[Items from a data source]
==========
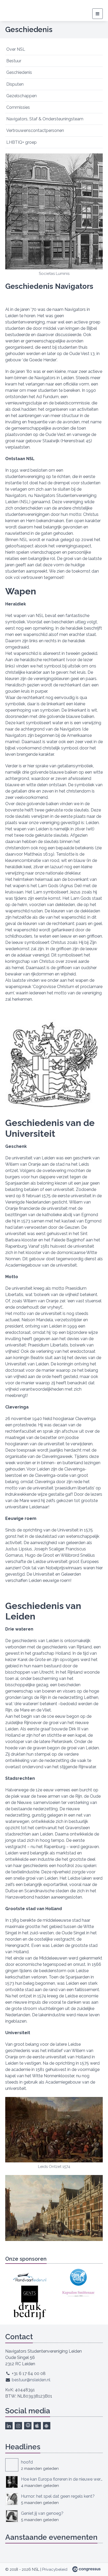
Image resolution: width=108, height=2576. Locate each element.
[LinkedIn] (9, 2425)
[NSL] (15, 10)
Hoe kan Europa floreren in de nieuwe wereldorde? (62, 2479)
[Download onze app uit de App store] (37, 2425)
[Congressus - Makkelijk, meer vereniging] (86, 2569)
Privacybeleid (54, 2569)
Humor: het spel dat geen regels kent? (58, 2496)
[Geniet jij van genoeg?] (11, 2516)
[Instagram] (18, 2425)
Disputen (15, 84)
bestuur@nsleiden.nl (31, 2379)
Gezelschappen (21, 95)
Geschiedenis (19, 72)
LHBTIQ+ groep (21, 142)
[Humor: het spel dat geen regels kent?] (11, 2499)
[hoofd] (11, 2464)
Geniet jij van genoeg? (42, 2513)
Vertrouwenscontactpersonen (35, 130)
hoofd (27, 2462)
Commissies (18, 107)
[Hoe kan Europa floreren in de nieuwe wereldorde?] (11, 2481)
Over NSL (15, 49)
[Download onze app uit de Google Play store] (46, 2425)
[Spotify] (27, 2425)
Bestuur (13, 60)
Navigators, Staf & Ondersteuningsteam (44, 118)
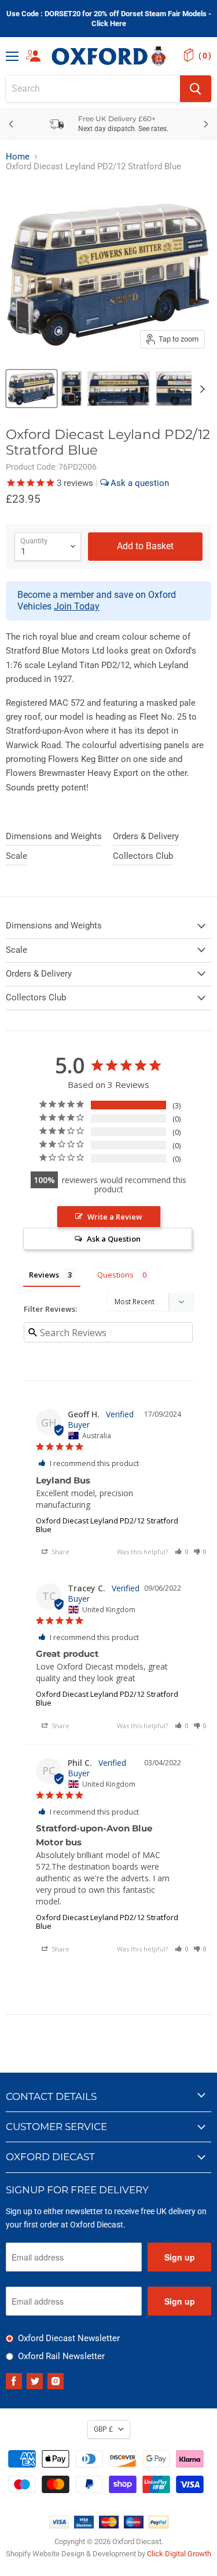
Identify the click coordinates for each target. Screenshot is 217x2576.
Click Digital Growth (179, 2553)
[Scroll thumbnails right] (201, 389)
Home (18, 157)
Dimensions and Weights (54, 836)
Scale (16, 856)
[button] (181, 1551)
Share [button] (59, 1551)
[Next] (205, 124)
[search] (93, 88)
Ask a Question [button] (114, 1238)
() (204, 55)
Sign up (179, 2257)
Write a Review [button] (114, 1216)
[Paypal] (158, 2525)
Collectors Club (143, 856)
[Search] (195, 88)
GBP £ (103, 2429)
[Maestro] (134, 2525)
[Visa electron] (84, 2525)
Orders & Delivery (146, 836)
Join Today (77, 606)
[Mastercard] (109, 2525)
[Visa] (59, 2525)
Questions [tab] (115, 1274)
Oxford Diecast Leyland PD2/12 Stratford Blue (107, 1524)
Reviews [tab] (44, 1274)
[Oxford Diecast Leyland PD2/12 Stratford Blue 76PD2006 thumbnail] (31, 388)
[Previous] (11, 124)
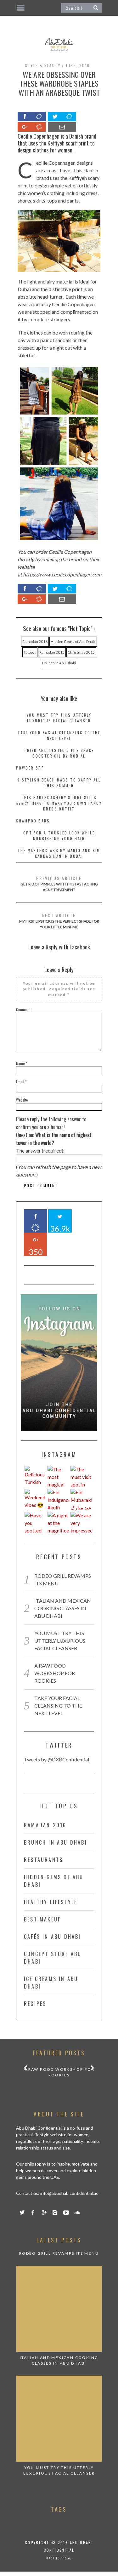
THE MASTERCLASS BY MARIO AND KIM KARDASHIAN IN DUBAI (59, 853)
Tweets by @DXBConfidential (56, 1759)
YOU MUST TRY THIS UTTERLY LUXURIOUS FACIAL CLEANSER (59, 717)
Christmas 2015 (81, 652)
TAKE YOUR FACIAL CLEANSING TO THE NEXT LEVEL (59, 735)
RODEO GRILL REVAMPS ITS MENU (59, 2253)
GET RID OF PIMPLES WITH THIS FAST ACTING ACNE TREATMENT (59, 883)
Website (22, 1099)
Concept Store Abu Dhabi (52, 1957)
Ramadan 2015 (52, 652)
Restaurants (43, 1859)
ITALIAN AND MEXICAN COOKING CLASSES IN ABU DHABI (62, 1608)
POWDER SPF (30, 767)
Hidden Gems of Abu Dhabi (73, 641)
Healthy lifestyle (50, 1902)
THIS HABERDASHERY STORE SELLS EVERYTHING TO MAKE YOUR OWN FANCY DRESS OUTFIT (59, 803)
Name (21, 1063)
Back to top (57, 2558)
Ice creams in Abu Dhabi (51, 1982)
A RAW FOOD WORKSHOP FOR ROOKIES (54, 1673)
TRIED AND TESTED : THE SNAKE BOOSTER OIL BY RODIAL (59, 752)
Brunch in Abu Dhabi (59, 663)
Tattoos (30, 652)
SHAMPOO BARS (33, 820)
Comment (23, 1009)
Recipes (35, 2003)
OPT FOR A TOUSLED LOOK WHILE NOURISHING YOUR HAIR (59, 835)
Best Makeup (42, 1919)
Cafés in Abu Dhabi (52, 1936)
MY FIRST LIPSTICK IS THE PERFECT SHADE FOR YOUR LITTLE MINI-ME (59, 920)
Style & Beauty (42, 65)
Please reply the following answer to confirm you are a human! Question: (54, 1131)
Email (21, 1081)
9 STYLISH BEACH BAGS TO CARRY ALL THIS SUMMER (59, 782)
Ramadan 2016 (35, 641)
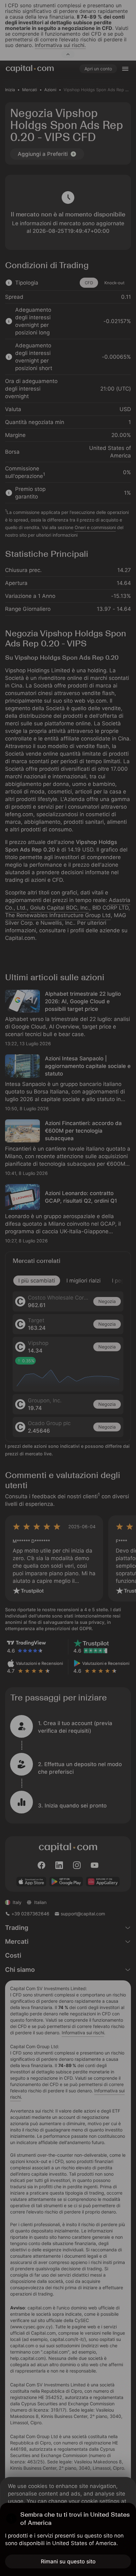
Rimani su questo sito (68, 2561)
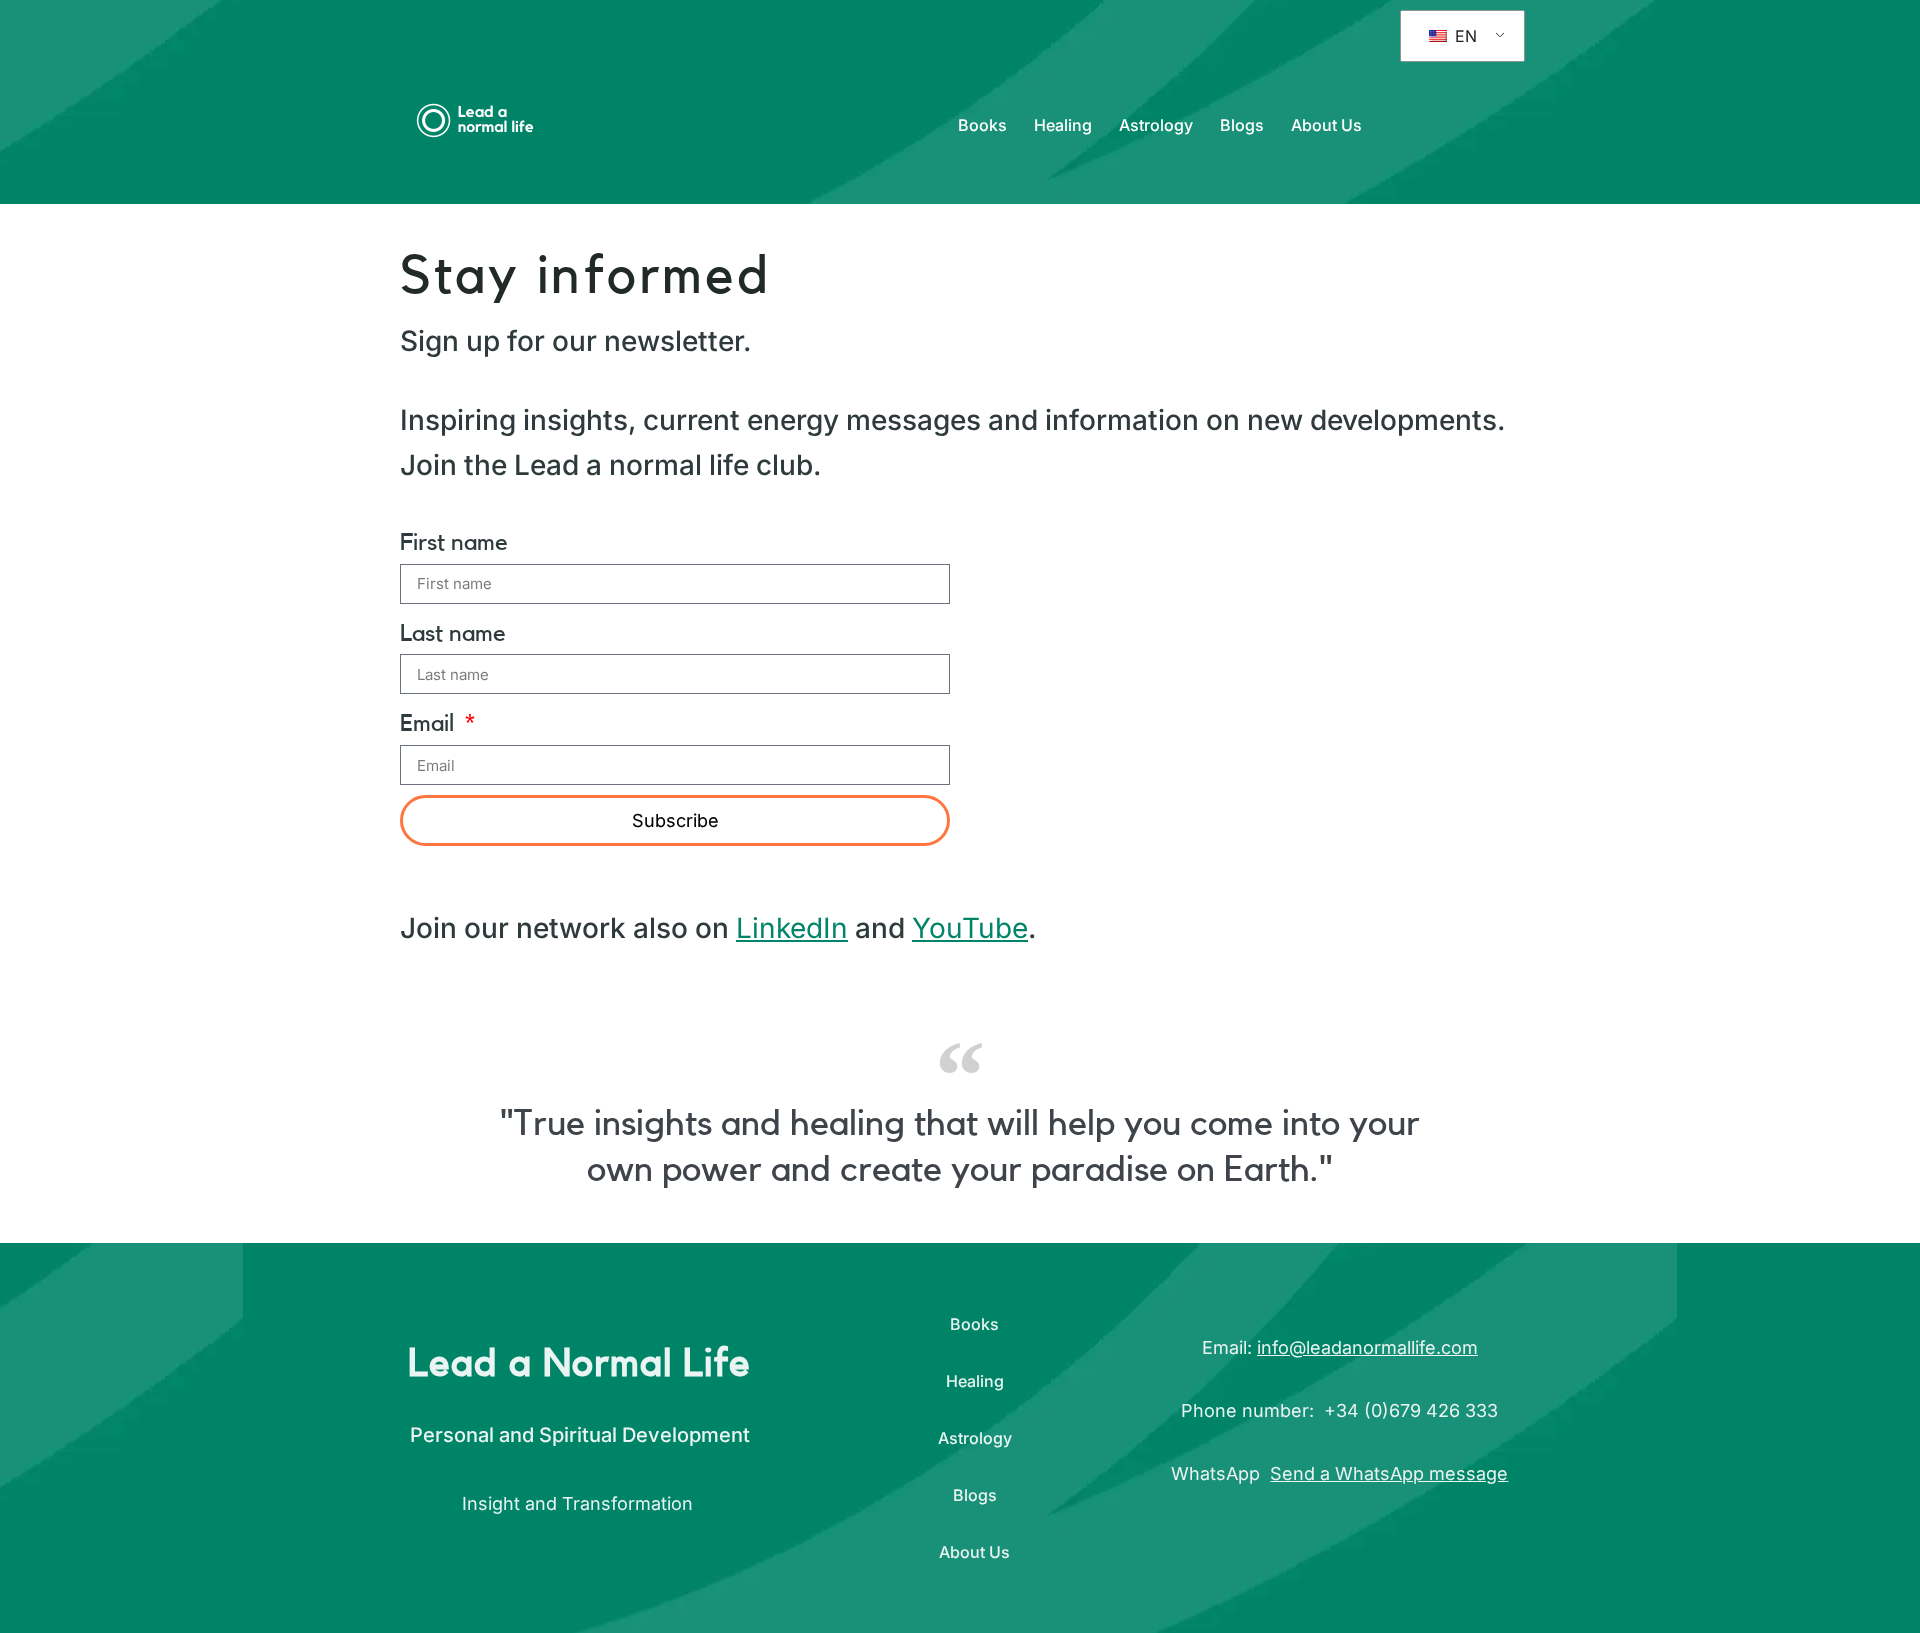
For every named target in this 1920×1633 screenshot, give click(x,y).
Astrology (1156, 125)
==========
◆ Task requirements ◆
Write out the data above exactly as it appears, but without any image.

◆ Response for this exercise ◆
Image resolution: width=108, height=2576. Locate each element.
[LinkedIn] (9, 2425)
[NSL] (15, 10)
Hoe kan Europa floreren in de nieuwe wereldorde? (62, 2479)
[Download onze app uit de App store] (37, 2425)
[Congressus - Makkelijk, meer vereniging] (86, 2569)
Privacybeleid (54, 2569)
Humor: het spel dat geen regels kent? (58, 2496)
[Geniet jij van genoeg?] (11, 2516)
[Instagram] (18, 2425)
Disputen (15, 84)
bestuur@nsleiden.nl (31, 2379)
Gezelschappen (21, 95)
Geschiedenis (19, 72)
LHBTIQ+ groep (21, 142)
[Humor: het spel dat geen regels kent?] (11, 2499)
[hoofd] (11, 2464)
Geniet jij van genoeg? (42, 2513)
Vertrouwenscontactpersonen (35, 130)
hoofd (27, 2462)
Commissies (18, 107)
[Hoe kan Europa floreren in de nieuwe wereldorde?] (11, 2481)
Over NSL (15, 49)
[Download onze app uit de Google Play store] (46, 2425)
[Spotify] (27, 2425)
Bestuur (13, 60)
Navigators, Staf & Ondersteuningsteam (44, 118)
Identify the click coordinates for each target. Screenshot is 217x2576.
Click Digital Growth (179, 2553)
[Scroll thumbnails right] (201, 389)
Home (18, 157)
Dimensions and Weights (54, 836)
Scale (16, 856)
[button] (181, 1551)
Share [button] (59, 1551)
[Next] (205, 124)
[search] (93, 88)
Ask a Question [button] (114, 1238)
() (204, 55)
Sign up (179, 2257)
Write a Review [button] (114, 1216)
[Paypal] (158, 2525)
Collectors Club (143, 856)
[Search] (195, 88)
GBP £ (103, 2429)
[Maestro] (134, 2525)
[Visa electron] (84, 2525)
Orders & Delivery (146, 836)
Join Today (77, 606)
[Mastercard] (109, 2525)
[Visa] (59, 2525)
Questions [tab] (115, 1274)
Oxford Diecast Leyland PD2/12 Stratford Blue (107, 1524)
Reviews [tab] (44, 1274)
[Oxford Diecast Leyland PD2/12 Stratford Blue 76PD2006 thumbnail] (31, 388)
[Previous] (11, 124)
THE MASTERCLASS BY MARIO AND KIM KARDASHIAN IN DUBAI (59, 853)
Tweets by @DXBConfidential (56, 1759)
YOU MUST TRY THIS UTTERLY LUXURIOUS FACIAL CLEANSER (59, 717)
Christmas 2015 (81, 652)
TAKE YOUR FACIAL CLEANSING TO THE NEXT LEVEL (59, 735)
RODEO GRILL REVAMPS ITS MENU (59, 2253)
GET RID OF PIMPLES WITH THIS FAST ACTING ACNE TREATMENT (59, 883)
Website (22, 1099)
Concept Store Abu Dhabi (52, 1957)
Ramadan 2015 (52, 652)
Restaurants (43, 1859)
ITALIAN AND MEXICAN COOKING CLASSES IN ABU DHABI (62, 1608)
POWDER SPF (30, 767)
Hidden Gems of Abu Dhabi (73, 641)
Healthy lifestyle (50, 1902)
THIS HABERDASHERY STORE SELLS EVERYTHING TO MAKE YOUR OWN FANCY DRESS OUTFIT (59, 803)
Name (21, 1063)
Back to top (57, 2558)
Ice creams in Abu Dhabi (51, 1982)
A RAW FOOD WORKSHOP FOR ROOKIES (54, 1673)
TRIED AND TESTED : THE SNAKE BOOSTER OIL BY RODIAL (59, 752)
Brunch in Abu Dhabi (59, 663)
Tattoos (30, 652)
SHAMPOO BARS (33, 820)
Comment (23, 1009)
Recipes (35, 2003)
OPT FOR A TOUSLED LOOK WHILE NOURISHING YOUR HAIR (59, 835)
Best Makeup (42, 1919)
Cafés in Abu Dhabi (52, 1936)
MY FIRST LIPSTICK IS THE PERFECT SHADE FOR YOUR LITTLE MINI-ME (59, 920)
Style & Beauty (42, 65)
Please reply the following answer to confirm you are a human! Question: (54, 1131)
Email (21, 1081)
9 STYLISH BEACH BAGS TO CARRY ALL THIS SUMMER (59, 782)
Ramadan 2016 (35, 641)
Rimani su questo sito (68, 2561)
For every named target in this 1920×1633 screenshot, give click(x,y).
Astrology (1156, 125)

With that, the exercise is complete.